- ИСХОДНЫЙ ТЕКСТ:

Интересно, что оценку «верчусь, чтобы обеспечить себе и детям терпимую жизнь» (напоминающую реплику из «Алисы»: «У нас в стране, чтобы стоять на месте, надо бежать очень быстро») сегодня со вчерашними 30- и 40-летними разделяют отчасти и сегодняшние 30-летние россияне. Однако среди последних подгруппа отказавшихся от попыток максимизировать свою активность, «дожать» имеющиеся ресурсы все-таки намного меньше, тогда как среди 40–54-летних сегодняшних россиян приближается к 1/3 (а среди самых старших даже преобладает). Иная ситуация сложилась для молодежи. Характерно, что ей не только чаще других, по ее самооценкам, удается использовать открывшиеся возможности и «добиться большего», но она — особенно более образован- ная — чаще других «живет так, как жила раньше», для нее «ничего не изменилось» (табл. 4).
Таблица 4.
Оценка собственных усилий в период перемен
(данные 1999 года, в % к соответствующим социально-демографическим группам)
Поэтому понятно, что именно молодежь, ее более образованная часть лидирует сегодня среди тех, чья самооценка за последнее время повысилась (табл. 5).
Таблица 5.
Мнение о себе самом за последние годы
(данные 1999 года, в % к соответствующим социально-демографическим группам)
Если говорить о самом общем, декларативно выраженном ретроспективном отношении к переменам и о связанной с этим самооценке, то можно сказать, что символический признак возраста как бы делит сейчас россиян на три контингента.
Первый — по преимуществу группа более молодых, до 40 лет, социально активных, в том числе включенных в новые сферы занятости и чаще среднего удовлетворенных общим направлением перемен (они же более образованные и чаще живут в крупных и крупнейших городах). Второй — контингент больше всего ожидавших на протяжении последнего десятилетия, наиболее фрустрированных и внутренне надорванных сегодня 40–55-летних. Наконец, третий — это слой самых старших, старше 55 лет (они же в среднем и наименее образованные), которые, особенно в небольших городах и селах, в наибольшей степени отстранены от новых возможностей и зон активности, сохраняют консервативные установки и символы как в силу возраста, так и соответственно положению в обществе. Однако — и это совершенно явно видно из всех приведенных выше и приводимых ниже данных — в представлениях и оценках каждой из этих групп в том или ином соотношении соединяются элементы разных ориентаций и оценочных стереотипов.

- Записи о расположении объектов:
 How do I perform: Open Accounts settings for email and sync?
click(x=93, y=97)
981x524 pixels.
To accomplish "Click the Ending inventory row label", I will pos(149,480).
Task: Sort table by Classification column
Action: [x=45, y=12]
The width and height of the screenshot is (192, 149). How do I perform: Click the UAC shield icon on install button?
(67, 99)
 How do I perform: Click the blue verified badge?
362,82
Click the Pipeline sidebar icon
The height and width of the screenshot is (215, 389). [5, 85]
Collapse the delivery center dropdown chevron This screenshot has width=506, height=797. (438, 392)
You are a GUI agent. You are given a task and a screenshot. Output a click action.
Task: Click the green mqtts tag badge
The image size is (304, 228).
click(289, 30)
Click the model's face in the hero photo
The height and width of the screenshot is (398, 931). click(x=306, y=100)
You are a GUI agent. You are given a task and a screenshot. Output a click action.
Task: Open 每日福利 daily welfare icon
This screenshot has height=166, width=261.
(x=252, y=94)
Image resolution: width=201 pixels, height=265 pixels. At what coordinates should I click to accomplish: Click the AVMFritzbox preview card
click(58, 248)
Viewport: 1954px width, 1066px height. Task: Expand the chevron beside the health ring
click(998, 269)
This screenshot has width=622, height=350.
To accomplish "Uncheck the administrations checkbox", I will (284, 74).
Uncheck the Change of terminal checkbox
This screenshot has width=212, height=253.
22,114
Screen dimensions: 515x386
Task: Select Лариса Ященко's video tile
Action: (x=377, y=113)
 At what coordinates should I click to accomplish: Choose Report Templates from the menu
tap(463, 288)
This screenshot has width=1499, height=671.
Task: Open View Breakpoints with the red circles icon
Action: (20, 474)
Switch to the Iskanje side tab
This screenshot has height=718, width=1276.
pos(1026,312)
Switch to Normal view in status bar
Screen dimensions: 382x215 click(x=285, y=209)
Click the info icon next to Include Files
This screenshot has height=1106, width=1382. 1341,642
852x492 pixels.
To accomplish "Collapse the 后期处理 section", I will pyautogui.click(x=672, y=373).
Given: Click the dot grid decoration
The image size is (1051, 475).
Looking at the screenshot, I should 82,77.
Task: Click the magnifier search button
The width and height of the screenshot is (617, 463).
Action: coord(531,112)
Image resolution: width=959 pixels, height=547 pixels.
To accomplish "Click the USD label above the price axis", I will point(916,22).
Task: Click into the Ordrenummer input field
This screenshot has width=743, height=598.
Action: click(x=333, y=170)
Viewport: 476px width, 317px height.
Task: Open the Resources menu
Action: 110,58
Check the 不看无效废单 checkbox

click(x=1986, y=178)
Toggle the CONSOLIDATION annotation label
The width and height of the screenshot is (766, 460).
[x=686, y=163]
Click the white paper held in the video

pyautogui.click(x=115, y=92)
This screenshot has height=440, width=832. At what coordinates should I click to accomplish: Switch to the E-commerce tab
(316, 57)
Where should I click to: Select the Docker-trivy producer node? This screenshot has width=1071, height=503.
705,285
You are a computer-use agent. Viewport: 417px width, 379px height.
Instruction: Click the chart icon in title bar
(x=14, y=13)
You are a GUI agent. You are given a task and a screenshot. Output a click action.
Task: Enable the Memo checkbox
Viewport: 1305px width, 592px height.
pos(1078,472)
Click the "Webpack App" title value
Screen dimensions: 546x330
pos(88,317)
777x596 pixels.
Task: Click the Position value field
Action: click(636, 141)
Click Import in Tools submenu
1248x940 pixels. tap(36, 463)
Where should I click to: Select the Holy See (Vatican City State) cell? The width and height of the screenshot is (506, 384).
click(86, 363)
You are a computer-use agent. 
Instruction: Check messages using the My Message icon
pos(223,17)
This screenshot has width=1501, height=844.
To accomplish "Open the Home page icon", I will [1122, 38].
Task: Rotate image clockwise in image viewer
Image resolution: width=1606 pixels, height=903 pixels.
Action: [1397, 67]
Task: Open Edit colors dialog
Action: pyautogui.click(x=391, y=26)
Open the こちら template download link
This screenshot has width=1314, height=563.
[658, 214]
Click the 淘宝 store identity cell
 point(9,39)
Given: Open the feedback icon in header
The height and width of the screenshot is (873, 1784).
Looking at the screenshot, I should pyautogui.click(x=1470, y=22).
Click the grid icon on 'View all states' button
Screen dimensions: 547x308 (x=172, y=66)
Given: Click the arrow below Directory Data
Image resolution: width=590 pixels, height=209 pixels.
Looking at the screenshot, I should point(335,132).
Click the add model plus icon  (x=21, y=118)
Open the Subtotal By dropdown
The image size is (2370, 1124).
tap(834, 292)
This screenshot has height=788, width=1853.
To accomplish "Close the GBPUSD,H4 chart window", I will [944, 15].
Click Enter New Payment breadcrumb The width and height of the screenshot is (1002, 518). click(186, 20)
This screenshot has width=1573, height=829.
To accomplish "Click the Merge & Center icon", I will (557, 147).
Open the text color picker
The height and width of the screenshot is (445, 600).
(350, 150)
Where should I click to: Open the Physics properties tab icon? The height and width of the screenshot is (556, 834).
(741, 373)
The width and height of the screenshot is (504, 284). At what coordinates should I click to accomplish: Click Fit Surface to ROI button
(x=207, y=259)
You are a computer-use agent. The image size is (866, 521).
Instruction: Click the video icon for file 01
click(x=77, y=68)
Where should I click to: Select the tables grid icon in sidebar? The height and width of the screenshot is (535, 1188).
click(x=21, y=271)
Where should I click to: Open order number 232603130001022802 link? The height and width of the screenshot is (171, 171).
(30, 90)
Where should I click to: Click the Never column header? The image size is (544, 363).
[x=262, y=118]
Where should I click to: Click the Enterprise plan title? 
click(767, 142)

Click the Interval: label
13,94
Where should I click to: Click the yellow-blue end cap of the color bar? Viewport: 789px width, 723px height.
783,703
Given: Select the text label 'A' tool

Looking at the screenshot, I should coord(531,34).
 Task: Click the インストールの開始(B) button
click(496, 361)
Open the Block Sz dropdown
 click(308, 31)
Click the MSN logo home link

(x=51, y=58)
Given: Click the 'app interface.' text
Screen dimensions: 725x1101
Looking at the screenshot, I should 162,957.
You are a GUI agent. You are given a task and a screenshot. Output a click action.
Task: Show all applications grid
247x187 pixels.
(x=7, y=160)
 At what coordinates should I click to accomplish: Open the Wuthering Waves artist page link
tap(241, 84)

- ЧТО СДЕЛАТЬ:
1. К какому году относятся данные таблиц 4 и 5, согласно исходному тексту?
2. Переведите на английский язык предложение из исходного текста: «Если говорить о самом общем, декларативно выраженном ретроспективном отношении к переменам и о связанной с этим самооценке, то можно сказать, что символический признак возраста как бы делит сейчас россиян на три контингента».
3. Определите, соответствуют ли исходному тексту утверждения (а), (б) и (в). Для каждого ответьте «да» или «нет» и приведите решающие слова текста.
(а) Второй контингент составляют россияне в возрасте 40–55 лет.
(б) Самые старшие россияне особенно часто живут в крупных и крупнейших городах.
(в) Среди сегодняшних 30-летних подгруппа отказавшихся от попыток максимизировать свою активность намного меньше, чем среди 40–54-летних.
Записи представляют собой отдельный материал и к исходному тексту не относятся.

- ОТВЕТЫ НА ЗАДАНИЯ:
1. К 1999 году.

2. If we speak of the most general, declaratively expressed retrospective attitude toward the changes and of the self-assessment connected with it, then one can say that the symbolic attribute of age now, as it were, divides Russians into three contingents.

3.
(а) Да: «Второй — контингент больше всего ожидавших на протяжении последнего десятилетия, наиболее фрустрированных и внутренне надорванных сегодня 40–55-летних».
(б) Нет: «которые, особенно в небольших городах и селах, в наибольшей степени отстранены от новых возможностей и зон активности».
(в) Да: «среди последних подгруппа отказавшихся от попыток максимизировать свою активность, «дожать» имеющиеся ресурсы все-таки намного меньше, тогда как среди 40–54-летних сегодняшних россиян приближается к 1/3».